Methane measurement technologies continue to advance, with each new study sharpening our picture of where emissions are coming from and how best to find them. In this edition, we cover six recent studies spanning national and state-level satellite inversions, a new global infrastructure database, multi-technology field comparisons in Alberta, inventory benchmarking, inactive well surveys in Western Canada, and continuous monitoring network optimization. Collectively, these papers reinforce a consistent message: reported inventories continue to underestimate real-world emissions, and combining complementary measurement approaches remains the most effective path forward.
Satellite Quantification of Methane Emissions in the US
TROPOMI satellite data is analyzed for 2019-2024 methane emission trends in the US. Over half of the emissions in the US are found to come from ten states: Texas, Oklahoma, West Virginia, Pennsylvania, California, Ohio, Kansas, New Mexico, Louisiana, Illinois, and Colorado, with Texas alone contributing 18% of man-made methane emissions. This work finds oil and gas emissions to be 64% higher than reported in the EPA Greenhouse Gas Inventory. The authors state that satellite inversion plays an increasingly critical role in US methane monitoring here.
Global Database of Methane Emitting Infrastructure
Machine learning is applied to public infrastructure databases and satellite imagery to develop a global database of methane emitting infrastructure. The database, Methane Tracking Emissions Reference (METER), covers more than 200 countries with a total of more than 12.3 million locations of methane emitting infrastructure. This includes more than 170,000 new well pads globally. The authors conclude with the recommendation to prioritize finding and reducing super-emitters here.

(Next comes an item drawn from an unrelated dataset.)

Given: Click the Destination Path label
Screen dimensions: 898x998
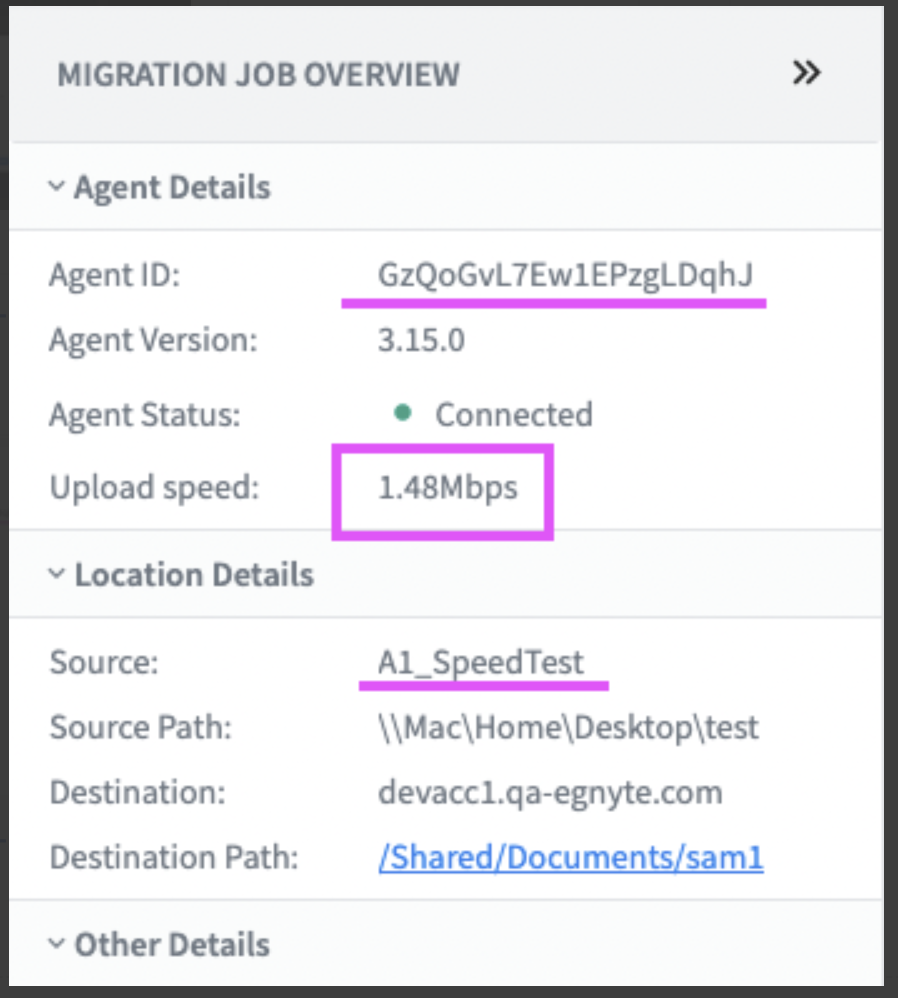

Methane Measurement Technologies Compared
Vehicle, aerial, and Quantitative Optical Gas Imaging (QOGI) methane measurements are compared in the Sundre region (Alberta). In the 302 sites investigated, vehicle-based systems had the highest detection frequency, followed by aerial, with QOGI having the lowest detection frequencies. The authors found the different methods complementary, and by overlaying all three emissions profiles generated a more complete inventory than any of the technologies alone. Employing vehicle-based methods for screening with aerial follow up for taller sources is recommended here.
Methane Inventories Benchmarked Against Satellite Data
The EPA Greenhouse Gas Inventory, European world GHG inventory (EDGAR 2024), and NOAA Fossil Fuel Oil and Gas Inventory are compared against satellite flux-based estimates from 2012-2020 over the US (GOSAT data). Despite finding substantial differences between the various methods, the authors find no significant trends during the study period. Based on their results, the authors describe the need for targeted measurement campaigns, particularly in Texas, Oklahoma, and Louisiana, here.
Vehicle-Based Measurements of Inactive Wells
15,000 measurements of inactive oil and gas wells in Alberta and Saskatchewan are analyzed. The most significant emission sources are found to be suspended gas wells in the Red Deer area and heavy oil sites near the AB/SK border. The authors report that vehicle-based surveys can detect emissions from isolated suspended well sites. Results are reported as supportive of proposed amendments to federal oil and gas regulations here.
Optimization of Continuous Monitoring Systems
Seeking to enhance efficiency of methane detection, information theory is used to model performance of sensor deployment in construction of continuous monitoring systems. The optimized layout is validated at Colorado State University’s Methane Emissions Technology Evaluation Center (METEC) facility. The optimized layout is found to improve detection coverage by 23.8% over uniformly distributed sensors. The authors report that adding sensors improves performance more than improving individual detection thresholds here.